***** MATERIAL PROVIDED *****

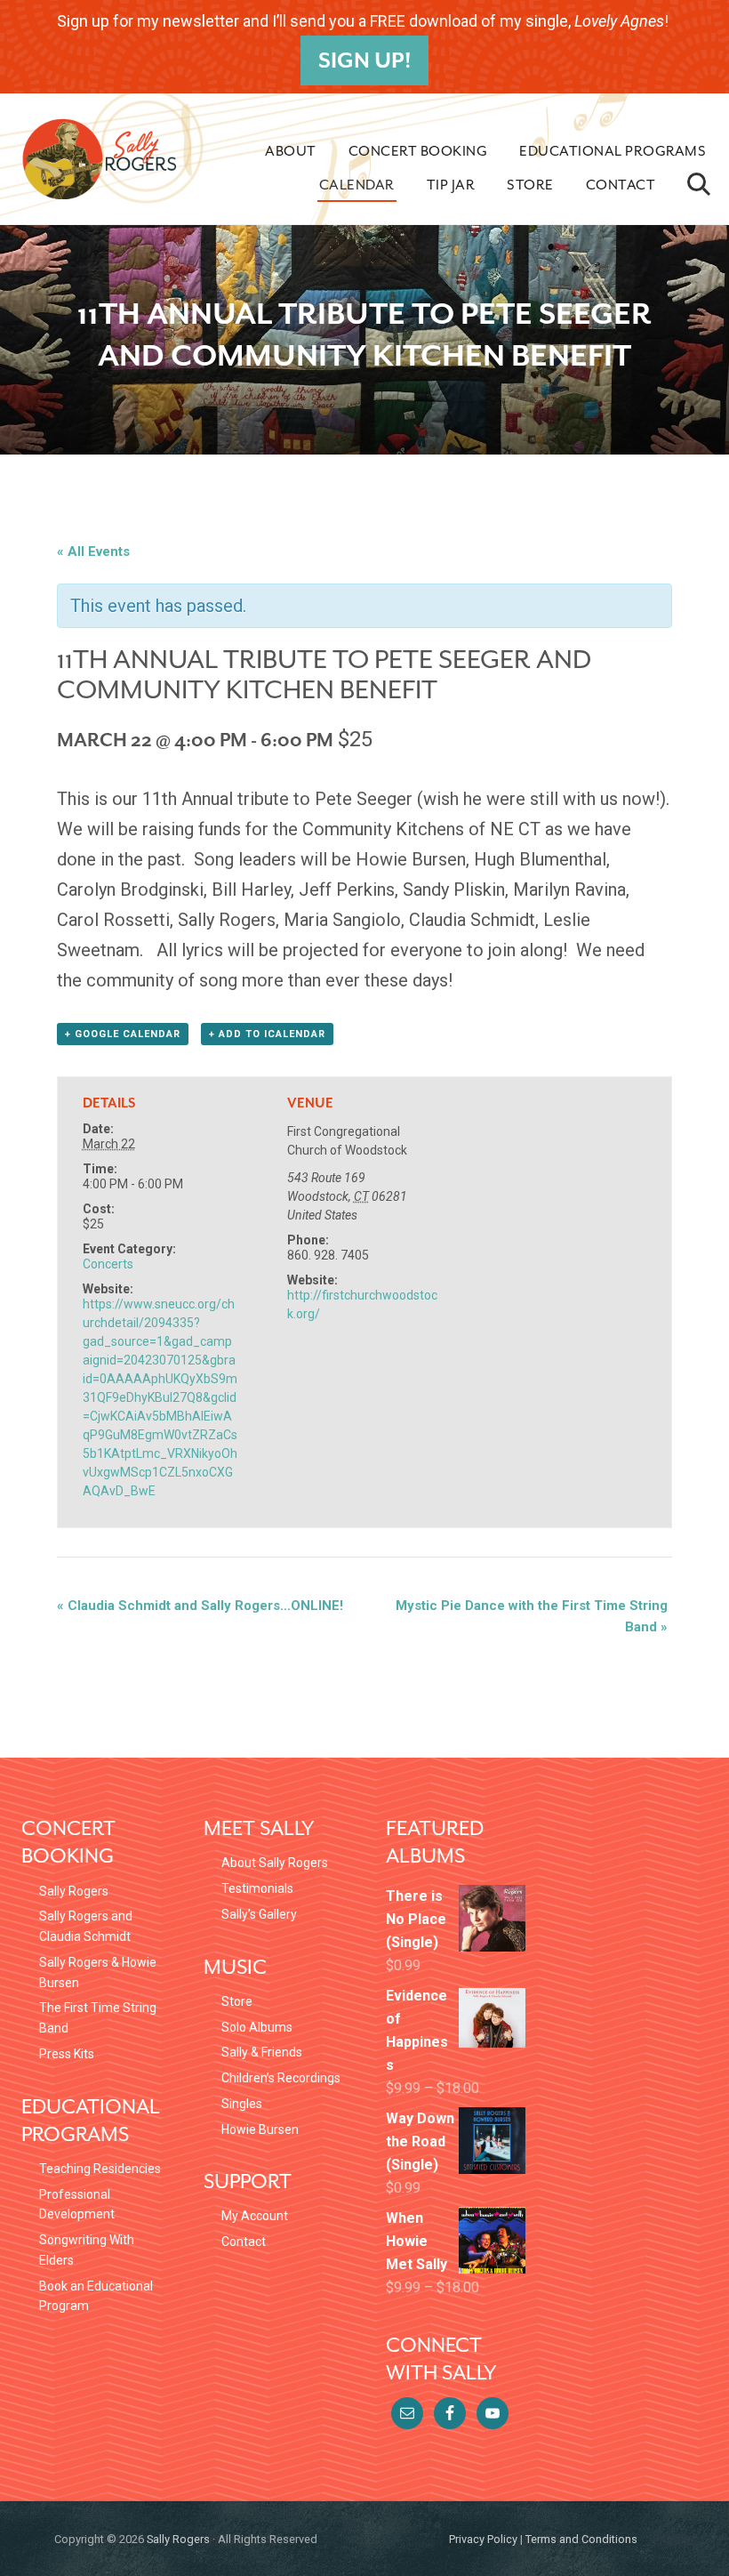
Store (236, 2001)
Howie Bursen (260, 2129)
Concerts (108, 1264)
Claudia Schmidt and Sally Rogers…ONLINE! (200, 1606)
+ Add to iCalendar (267, 1034)
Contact (243, 2241)
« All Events (93, 551)
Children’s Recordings (280, 2078)
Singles (241, 2104)
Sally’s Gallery (259, 1914)
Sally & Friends (261, 2052)
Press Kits (66, 2054)
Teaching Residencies (100, 2168)
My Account (254, 2216)
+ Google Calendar (122, 1034)
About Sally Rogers (274, 1863)
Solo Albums (256, 2027)
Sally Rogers (73, 1891)
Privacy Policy (483, 2539)
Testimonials (257, 1888)
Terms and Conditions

*****

* [TASK PROMPT]: With the pictures omitted, reproduce the data above exactly.

* [EXPECTED OUTPUT]:
Store (236, 2001)
Howie Bursen (260, 2129)
Concerts (108, 1264)
Claudia Schmidt and Sally Rogers…ONLINE! (200, 1606)
+ Add to iCalendar (267, 1034)
Contact (243, 2241)
« All Events (93, 551)
Children’s Recordings (280, 2078)
Singles (241, 2104)
Sally’s Gallery (259, 1914)
Sally & Friends (261, 2052)
Press Kits (66, 2054)
Teaching Residencies (100, 2168)
My Account (254, 2216)
+ Google Calendar (122, 1034)
About Sally Rogers (274, 1863)
Solo Albums (256, 2027)
Sally Rogers (73, 1891)
Privacy Policy (483, 2539)
Testimonials (257, 1888)
Terms and Conditions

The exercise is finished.